Could you count the lines below that include the word "computer" and give only the number?

Extracted records

┌────────

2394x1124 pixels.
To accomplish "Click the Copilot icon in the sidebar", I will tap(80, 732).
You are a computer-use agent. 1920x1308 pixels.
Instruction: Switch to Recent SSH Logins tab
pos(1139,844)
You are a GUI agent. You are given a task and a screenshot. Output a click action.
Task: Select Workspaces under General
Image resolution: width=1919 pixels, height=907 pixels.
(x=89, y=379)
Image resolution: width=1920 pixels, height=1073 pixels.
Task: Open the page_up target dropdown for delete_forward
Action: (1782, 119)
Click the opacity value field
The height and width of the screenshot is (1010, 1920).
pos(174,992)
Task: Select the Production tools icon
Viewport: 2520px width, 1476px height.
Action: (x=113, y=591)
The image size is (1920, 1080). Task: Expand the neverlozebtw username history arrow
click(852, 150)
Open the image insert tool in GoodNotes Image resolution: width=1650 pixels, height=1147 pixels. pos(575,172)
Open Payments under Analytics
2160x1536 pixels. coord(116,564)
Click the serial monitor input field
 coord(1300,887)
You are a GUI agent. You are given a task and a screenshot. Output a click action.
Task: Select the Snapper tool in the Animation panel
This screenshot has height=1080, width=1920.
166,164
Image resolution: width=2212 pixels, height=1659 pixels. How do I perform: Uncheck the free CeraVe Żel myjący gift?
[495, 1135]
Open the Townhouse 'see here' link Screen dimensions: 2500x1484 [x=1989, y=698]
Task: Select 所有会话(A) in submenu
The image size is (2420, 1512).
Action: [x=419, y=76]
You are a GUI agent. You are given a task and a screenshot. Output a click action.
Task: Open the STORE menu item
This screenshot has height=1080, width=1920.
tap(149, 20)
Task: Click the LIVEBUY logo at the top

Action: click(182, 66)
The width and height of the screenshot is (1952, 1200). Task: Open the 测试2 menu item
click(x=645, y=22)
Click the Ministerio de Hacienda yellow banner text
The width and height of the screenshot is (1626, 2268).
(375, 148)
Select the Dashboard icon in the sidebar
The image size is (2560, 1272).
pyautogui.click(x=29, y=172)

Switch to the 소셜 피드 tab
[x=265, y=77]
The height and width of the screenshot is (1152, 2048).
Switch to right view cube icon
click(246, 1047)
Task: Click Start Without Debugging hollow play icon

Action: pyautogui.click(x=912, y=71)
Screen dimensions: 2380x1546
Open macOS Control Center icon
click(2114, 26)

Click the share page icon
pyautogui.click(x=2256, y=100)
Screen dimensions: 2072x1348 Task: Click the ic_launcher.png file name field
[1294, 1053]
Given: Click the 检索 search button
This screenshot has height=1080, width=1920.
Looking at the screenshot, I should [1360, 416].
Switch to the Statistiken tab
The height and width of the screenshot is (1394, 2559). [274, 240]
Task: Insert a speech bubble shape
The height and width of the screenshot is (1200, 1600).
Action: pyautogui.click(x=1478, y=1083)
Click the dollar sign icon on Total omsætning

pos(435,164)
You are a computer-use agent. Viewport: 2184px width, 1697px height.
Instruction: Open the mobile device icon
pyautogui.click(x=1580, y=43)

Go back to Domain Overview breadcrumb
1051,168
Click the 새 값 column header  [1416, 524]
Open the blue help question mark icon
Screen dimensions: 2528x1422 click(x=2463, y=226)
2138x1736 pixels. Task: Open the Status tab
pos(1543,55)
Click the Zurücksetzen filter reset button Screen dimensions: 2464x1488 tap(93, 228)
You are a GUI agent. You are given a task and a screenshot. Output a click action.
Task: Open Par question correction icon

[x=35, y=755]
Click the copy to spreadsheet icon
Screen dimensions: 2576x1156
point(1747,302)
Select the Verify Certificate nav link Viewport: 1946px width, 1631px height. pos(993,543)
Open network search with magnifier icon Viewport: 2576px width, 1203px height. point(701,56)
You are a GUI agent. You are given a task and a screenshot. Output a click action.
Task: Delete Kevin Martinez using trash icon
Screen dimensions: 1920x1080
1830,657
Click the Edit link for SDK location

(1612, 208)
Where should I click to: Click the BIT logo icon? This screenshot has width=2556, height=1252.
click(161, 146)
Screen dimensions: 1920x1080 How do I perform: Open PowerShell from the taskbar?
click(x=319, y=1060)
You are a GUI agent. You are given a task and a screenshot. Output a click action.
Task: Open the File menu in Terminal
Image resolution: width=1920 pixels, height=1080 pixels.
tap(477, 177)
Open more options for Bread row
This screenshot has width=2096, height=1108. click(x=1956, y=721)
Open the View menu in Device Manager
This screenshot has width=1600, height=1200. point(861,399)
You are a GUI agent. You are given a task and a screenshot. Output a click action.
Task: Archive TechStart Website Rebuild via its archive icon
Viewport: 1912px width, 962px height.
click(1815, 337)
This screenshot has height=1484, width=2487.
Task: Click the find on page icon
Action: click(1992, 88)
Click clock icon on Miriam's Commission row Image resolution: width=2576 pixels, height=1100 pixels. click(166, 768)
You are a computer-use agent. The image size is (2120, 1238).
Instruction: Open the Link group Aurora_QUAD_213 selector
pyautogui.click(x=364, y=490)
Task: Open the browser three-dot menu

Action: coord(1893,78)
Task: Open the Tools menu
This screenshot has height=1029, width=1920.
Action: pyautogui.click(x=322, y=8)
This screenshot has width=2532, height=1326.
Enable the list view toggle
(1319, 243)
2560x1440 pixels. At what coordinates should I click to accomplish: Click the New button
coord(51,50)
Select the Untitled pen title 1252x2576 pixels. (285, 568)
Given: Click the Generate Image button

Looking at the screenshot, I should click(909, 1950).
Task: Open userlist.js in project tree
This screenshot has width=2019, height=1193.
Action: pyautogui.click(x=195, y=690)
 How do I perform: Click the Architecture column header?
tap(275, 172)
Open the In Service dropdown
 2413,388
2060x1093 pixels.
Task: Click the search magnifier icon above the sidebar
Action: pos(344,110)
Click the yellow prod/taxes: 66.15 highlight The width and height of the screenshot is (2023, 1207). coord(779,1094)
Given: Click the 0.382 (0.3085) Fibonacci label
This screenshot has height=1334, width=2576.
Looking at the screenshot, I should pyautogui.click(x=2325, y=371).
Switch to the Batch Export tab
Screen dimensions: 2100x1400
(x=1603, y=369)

└────────

■ **Solved problem**: 3